** Opening Extract block **
While the bacteria is located on the outside of the cantaloupe, the edible part of the fruit is easily contaminated.
Recently, an outbreak of listeria has captured the media spotlight. According to the Centers for Disease Control and Prevention, illnesses associated with the outbreak were first reported on July 31. Since then, 13 deaths have been linked to the outbreak, including two in Texas, while 72 others have reported illnesses due to the bacteria.
An investigation by local, state and federal public health officials have identified the source of the outbreak as whole cantaloupes, grown at Jensen Farms in Granada, Colo. The Federal Drug Administration said the company announced a voluntary recall on Sept. 14.
According to Todd Bell, M.D., serious listeria infections are uncommon, but are more likely in those considered high-risk. People in the high-risk category include newborns, pregnant women, older adults and those with weakened immune systems. Bell said outside of that group, people could be exposed to the bacteria and never show any signs or symptoms.
Listeria symptoms include:
- Muscle aches
- Neck stiffness
- Loss of balance
One problem with this outbreak is that even though the bacterium is located on the outside of the cantaloupe, it’s easy to contaminate the part we eat.
“When someone is cutting the cantaloupe then they may have a difficult time being able to clean the peel and may contaminate the part of the cantaloupe you eat,” Bell said.
Bell stressed that if you have recently eaten cantaloupe and start to exhibit any of the symptoms, it is important that you make an appointment to see your physician. Illnesses associated with the bacteria are generally treated with antibiotics.
The CDC said other cantaloupes not from Jensen Farms are safe to eat. However, if you are uncertain about where your cantaloupe is from, they urge you to follow the “when in doubt, throw it out,” rule.
** Closing Extract block **
** Opening Listed records block **
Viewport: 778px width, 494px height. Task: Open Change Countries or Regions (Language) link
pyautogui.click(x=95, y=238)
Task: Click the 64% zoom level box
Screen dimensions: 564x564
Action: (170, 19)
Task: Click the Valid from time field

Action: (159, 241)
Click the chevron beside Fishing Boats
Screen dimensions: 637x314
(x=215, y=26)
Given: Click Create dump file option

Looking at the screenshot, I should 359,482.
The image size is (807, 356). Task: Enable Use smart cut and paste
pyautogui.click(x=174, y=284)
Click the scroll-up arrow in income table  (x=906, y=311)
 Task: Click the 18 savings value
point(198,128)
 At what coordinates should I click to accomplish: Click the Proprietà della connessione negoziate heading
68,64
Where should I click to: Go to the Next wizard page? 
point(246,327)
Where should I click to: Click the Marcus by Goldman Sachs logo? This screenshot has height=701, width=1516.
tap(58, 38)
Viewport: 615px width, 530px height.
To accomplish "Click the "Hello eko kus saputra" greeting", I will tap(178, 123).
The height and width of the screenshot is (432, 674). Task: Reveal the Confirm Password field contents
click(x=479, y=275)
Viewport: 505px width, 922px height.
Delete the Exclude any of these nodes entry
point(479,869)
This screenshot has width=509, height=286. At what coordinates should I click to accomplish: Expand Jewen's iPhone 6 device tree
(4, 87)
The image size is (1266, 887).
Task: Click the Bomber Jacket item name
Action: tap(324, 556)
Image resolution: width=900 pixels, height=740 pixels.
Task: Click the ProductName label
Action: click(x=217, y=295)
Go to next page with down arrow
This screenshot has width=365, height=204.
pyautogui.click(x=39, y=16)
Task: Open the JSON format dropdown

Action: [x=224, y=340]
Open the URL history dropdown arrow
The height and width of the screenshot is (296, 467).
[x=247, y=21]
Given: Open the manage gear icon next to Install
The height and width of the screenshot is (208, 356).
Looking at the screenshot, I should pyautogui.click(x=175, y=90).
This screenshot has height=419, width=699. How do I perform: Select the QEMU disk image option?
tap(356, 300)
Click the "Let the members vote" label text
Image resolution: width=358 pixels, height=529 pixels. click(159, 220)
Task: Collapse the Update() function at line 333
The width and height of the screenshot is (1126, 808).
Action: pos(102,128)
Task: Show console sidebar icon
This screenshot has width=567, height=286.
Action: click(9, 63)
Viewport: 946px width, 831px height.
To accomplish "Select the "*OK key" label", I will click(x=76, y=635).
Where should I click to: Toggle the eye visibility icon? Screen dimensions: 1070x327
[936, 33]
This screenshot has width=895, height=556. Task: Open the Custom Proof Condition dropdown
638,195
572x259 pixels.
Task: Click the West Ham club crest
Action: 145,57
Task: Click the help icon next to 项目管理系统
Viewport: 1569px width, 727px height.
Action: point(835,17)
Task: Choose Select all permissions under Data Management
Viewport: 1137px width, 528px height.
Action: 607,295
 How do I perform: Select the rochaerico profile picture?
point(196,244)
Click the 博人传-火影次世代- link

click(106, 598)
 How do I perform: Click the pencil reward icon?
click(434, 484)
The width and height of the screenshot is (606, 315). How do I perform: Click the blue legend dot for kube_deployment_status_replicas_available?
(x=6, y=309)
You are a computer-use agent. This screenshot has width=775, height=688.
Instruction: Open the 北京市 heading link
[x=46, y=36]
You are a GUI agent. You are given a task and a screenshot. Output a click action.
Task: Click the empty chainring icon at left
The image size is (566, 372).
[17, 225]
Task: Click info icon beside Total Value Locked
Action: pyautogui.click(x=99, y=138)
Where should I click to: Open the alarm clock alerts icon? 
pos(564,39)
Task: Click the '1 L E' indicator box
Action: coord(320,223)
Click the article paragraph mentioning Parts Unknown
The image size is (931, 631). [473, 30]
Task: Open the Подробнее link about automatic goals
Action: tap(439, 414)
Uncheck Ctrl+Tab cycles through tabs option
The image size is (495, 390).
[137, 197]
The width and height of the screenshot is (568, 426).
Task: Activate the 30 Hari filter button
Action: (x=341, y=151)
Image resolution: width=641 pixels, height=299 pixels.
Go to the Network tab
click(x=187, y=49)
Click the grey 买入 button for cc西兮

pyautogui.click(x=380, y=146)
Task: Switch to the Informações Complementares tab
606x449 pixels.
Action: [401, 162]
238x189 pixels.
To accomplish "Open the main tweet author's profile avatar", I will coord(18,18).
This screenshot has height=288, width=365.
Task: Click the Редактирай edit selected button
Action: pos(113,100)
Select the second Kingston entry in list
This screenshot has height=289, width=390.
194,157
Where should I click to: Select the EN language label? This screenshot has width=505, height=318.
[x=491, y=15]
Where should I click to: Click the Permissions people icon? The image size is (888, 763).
** Closing Listed records block **
** Activity list **
- a) Decide whether each statement agrees with the listeria outbreak article: (i) The first illnesses tied to the outbreak were reported on July 31. (ii) The CDC said cantaloupes from any farm should be thrown out. (iii) According to Bell, serious listeria infections are uncommon. For each, answer yes or no and quote the deciding words of the article.
- b) Set down word for word the part of the listeria outbreak article that opens with the words containing "According to Todd" and closes with "part we eat.".

** Answers by item number **
- a)
(i) Yes: "illnesses associated with the outbreak were first reported on July 31"
(ii) No: "The CDC said other cantaloupes not from Jensen Farms are safe to eat."
(iii) Yes: "serious listeria infections are uncommon"

- b)
According to Todd Bell, M.D., serious listeria infections are uncommon, but are more likely in those considered high-risk. People in the high-risk category include newborns, pregnant women, older adults and those with weakened immune systems. Bell said outside of that group, people could be exposed to the bacteria and never show any signs or symptoms.
Listeria symptoms include:
- Muscle aches
- Neck stiffness
- Loss of balance
One problem with this outbreak is that even though the bacterium is located on the outside of the cantaloupe, it’s easy to contaminate the part we eat.